Monday, 7 October 2019

The Magical Middle Rhine Valley

I have left behind the sun and warm temperatures of Greece and am now in the cloudy, cool and drizzly Rhine valley.  We are staying at the Hotel Krone in the village of Assmannshausen which is the only village on the Rhine which makes red wine.  The rest of them are famous for their white wines, particularly Riesling.

I had met Kath at Frankfurt airport, picked up a rental car and driven the 45 minutes to our first destination.  By the time we got there is was 1 pm.



The hotel itself is quite famous.  It is over 450 years old and, ever since I started visiting this area in the 1980s, I have always wanted to stay here.  Usually the prices are too high but we managed to find a bit of a deal on one of the websites.  That being said, I decided to book a room with a balcony – and what a room it is!  I couldn’t believe I have another suite and this one has a bathroom bigger than the one in the Grand Bretagne; further, the bathroom has a sauna and a balcony!  There is even a powder room in the foyer of the suite.  The views from the front balconies are lovely – but would be a lot better if the sun were shining.





I have been to this part of Germany many times and it never fails to impress me with all the castles atop the hills on both sides of the river.  No wonder this area is a UNESCO World Heritage Site.  

For our first day, we didn't venture too far.  We drove to the next village, Rudesheim, which is very touristy but still worth a stop.  We stopped in the famous Drosselgasse (a narrow alley filled with restaurants, many having live music) for lunch.  My choice was Federweisser und Ziebelkuchen which are a very traditional menu items at harvest time both here and in Alsace where they are called vin nouveau et tarte a l'oignon - both meaning new wine and onion tart.  We wandered around the village a bit before going up into the hills above Rudesheim.

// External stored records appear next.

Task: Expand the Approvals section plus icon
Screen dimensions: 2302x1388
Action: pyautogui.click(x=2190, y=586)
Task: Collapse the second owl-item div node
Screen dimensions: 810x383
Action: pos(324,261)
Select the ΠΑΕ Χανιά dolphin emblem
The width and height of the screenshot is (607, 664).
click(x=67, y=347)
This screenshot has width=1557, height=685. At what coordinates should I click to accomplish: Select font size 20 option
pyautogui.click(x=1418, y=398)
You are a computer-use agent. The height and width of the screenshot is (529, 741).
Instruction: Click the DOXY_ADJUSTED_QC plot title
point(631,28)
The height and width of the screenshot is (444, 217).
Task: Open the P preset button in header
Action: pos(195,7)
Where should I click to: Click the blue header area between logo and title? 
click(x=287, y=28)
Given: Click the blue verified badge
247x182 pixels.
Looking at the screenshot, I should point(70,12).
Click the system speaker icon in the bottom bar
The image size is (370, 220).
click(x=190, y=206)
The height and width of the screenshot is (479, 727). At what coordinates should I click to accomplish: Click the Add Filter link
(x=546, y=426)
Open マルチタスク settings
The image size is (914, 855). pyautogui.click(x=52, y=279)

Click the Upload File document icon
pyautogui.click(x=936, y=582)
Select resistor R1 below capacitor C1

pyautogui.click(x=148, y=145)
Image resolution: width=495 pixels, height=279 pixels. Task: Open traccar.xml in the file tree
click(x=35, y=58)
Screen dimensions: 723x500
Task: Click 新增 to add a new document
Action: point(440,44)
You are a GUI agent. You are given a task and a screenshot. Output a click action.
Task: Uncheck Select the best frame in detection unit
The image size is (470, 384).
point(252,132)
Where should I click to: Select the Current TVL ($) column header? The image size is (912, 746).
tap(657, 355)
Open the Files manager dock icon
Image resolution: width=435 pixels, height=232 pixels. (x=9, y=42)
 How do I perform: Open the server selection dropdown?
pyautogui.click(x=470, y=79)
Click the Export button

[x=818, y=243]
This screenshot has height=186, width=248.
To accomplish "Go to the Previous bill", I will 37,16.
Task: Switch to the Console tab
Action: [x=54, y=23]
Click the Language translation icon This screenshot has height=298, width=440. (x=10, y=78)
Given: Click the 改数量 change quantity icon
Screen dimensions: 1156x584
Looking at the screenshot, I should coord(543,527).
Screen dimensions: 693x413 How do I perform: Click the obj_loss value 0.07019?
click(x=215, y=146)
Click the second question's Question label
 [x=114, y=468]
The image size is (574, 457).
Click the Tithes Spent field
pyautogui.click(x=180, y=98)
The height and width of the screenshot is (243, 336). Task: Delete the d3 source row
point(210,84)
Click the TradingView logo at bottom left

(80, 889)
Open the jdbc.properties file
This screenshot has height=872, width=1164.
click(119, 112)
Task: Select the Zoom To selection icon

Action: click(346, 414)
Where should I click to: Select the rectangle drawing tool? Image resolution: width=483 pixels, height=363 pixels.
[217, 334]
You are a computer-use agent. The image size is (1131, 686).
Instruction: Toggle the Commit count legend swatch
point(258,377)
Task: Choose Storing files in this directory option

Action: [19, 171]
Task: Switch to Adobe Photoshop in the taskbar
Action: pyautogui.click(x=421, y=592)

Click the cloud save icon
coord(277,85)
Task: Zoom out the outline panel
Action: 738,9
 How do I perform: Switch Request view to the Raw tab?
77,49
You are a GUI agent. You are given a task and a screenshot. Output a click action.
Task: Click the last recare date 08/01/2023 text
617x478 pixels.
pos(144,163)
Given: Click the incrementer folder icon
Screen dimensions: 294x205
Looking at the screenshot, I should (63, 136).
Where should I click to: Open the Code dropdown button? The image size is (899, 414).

Above and below:  This is not a shoe store!  The shoes are filled with liquor!





Years ago, Kath had been to Bingen and visited the Abtei St. Hildegard.  She wanted to return to this abbey, also known as Eibingen Abbey, which is run by a community of Benedictine nuns.  Founded by Hildegard of Bingen in 1165, it was dissolved in 1804, but restored with new buildings, in 1904. The nuns produce wine and crafts.  I checked out the wine but it was a bit pricey so didn't endulge.





That evening we went to a rather crazy restaurant called Zum Anker which had one of the busiest decors I have ever seen - sort of a "grapes meet mermaids and the sea" theme.  The owner was lovely and attentive.  Our meal was certainly better than the previous evening at our hotel.